*EXCERPTED TEXT*
::::
I ran a piece last week about the two Alexander the Great movies supposedly being prepped -- Oliver Stone's with Colin Farrell in the lead, and Baz Luhrman's with Leonardo DiCaprio, which won't be rolling until Leo finishes a Howard Hughes biopic, THE AVIATOR, which is expected to occupy him from April until the late summer of '03.

Anyway, I asked readers which Alexander they're more interested in seeing...

"Right now, Baz Luhrmann is a much stronger director than Oliver Stone. Baz's three films are handsome, exciting, rapturous and lyrical, whereas Stone's last few efforts have been heavy-handed, overlong, obnoxious, and uncertain. DiCaprio and Farrell are both talented actors, but I don't care about them so much as the man behind the camera, and if I could only see one Alexander biopic, it would have to be from the man who has done Shakespeare and musicals, not the one who has done football operas and Nixon gasbags." -- Zach Ralston, Los Angeles

"I guess I'd rather see Stone's version because I know that he can capture the ambition and ferocity of the Macedonian conquest, even though Colin Farrell is an iffy choice for the lead role -- why did Heath Ledger drop out anyway? While Baz's epic could be visually arresting, my gut says it'll become over-the-top and devolve into his trademark operatic goofiness. Still, Leo might make a better Alexander than Farrell. If only Stone and Leo could've teamed up to start with." -- Jim Bookman

"I would rather see Baz Luhrman's Alexander than Oliver Stone's. Though I do occasionally find DiCaprio to be a tad irritating and his last pairing with Luhrman (ROMEO + JULIET) unsatisfying, I've always found Oliver Stone's films to be overly pedantic, overlong, and for the most part boring. They're both known for their kind of beat-you-over-the-head-with-the-theme styles, Luhrman at least paces his movies so they never tire. And he doesn't seem to approach his films with the same tired, extremely liberal political agenda like Stone does. Even ANY GIVEN SUNDAY had all that Native American music on the soundtrack, which irritated and distracted me to no end(as did most of the rest of the movie, but that's another story)." -- Basil Swartzfager

"I'll see both Alexander movies if they're made, but if I could only see one, I think I'd wait for Baz's. Baz and Oliver are two of the biggest over-rated directors working right now, so it would come down to the actor for me, and I'd more interested in what Leo could do with the role than Colin." -- John English

"Though I'm not sure what Luhrman will do with it, and though I suspect his peculiar style might be jarring or even alienating in the context of a biopic set in the distant past, surely it will be more interesting than what Oliver Stone would do with the story. Can you imagine all the soapboxing about empire and megalomania he'll put into it? Add to that the possibility that Luhrman will decide to play it straight, drop his fascinating gimmicks and make a more traditional historical film. To me that's far and away the more appealing (or at least intriguing) prospect." -- Jennifer Heisler

Streaks

"I absolutely adore your column - it's the single best column out now about the industry. I tell everyone I know about it. Many thanks for the enjoyment. Having worked on SOLARIS and knowing Soderbergh's Oscar pedigree, why hasn't it turned up in your Oscar Balloon? Have you heard negative things, or are you merely withholding judgment?: -- Mike Malone

Wells to Malone: I've seen and heard nothing, apart from some Ain't It Cool News postings which have been hot and cold. I'm worried, though. I think luck comes and goes in streaks, and I think whatever cosmic force or entity that enabled Soderbergh to turn out all those great films one after another (OUT OF SIGHT, THE LIMEY, BROCKOVICH, TRAFFIC) has now come back to him and said, "Okay, it's time to go the other way...the streak is over." I don't care how much money it made; OCEAN'S 11 was a bust for me. And FULL FRONTAL has just collapsed in retrospect. So I'm thinking maybe he's got a curse chasing him. I hope I'm wrong, and would love it if SOLARIS turns out well.
::::
*ENTRIES PROVIDED*
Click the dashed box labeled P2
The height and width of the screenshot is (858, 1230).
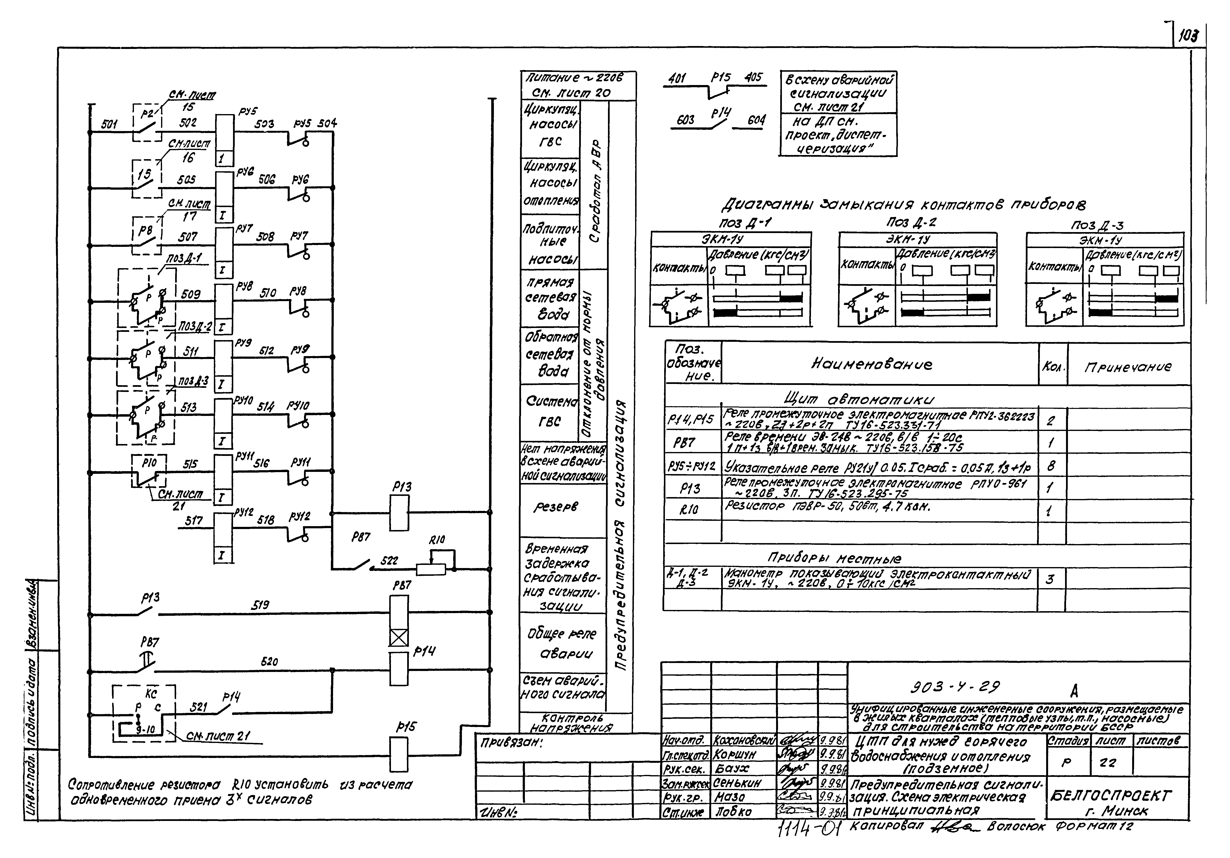point(147,123)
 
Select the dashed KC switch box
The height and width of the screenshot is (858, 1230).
point(144,713)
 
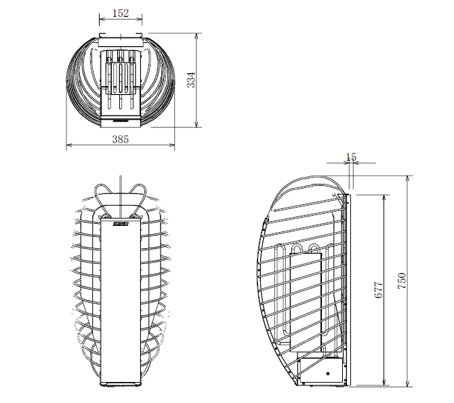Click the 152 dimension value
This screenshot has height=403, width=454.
[121, 13]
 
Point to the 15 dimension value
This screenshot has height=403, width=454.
[350, 157]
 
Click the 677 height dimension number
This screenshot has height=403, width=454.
[379, 290]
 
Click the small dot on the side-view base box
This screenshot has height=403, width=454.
[328, 372]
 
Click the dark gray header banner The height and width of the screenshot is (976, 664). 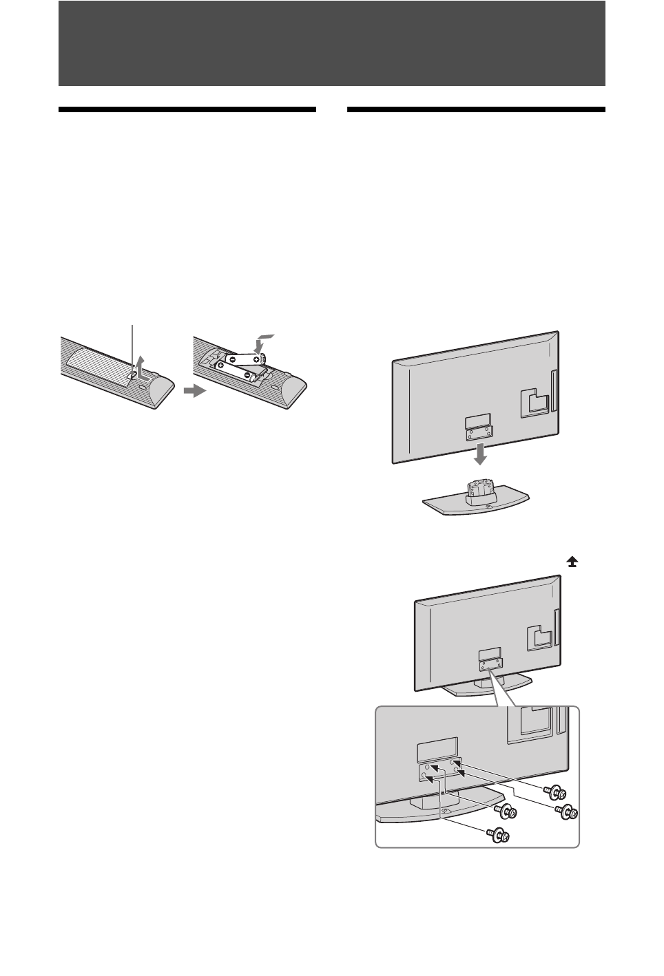pos(331,43)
::::
Copy out the column about the two Alexander films word for word, starting at "I ran a piece" and ending at "interested in seeing...".

*FINAL ANSWER*
I ran a piece last week about the two Alexander the Great movies supposedly being prepped -- Oliver Stone's with Colin Farrell in the lead, and Baz Luhrman's with Leonardo DiCaprio, which won't be rolling until Leo finishes a Howard Hughes biopic, THE AVIATOR, which is expected to occupy him from April until the late summer of '03.

Anyway, I asked readers which Alexander they're more interested in seeing...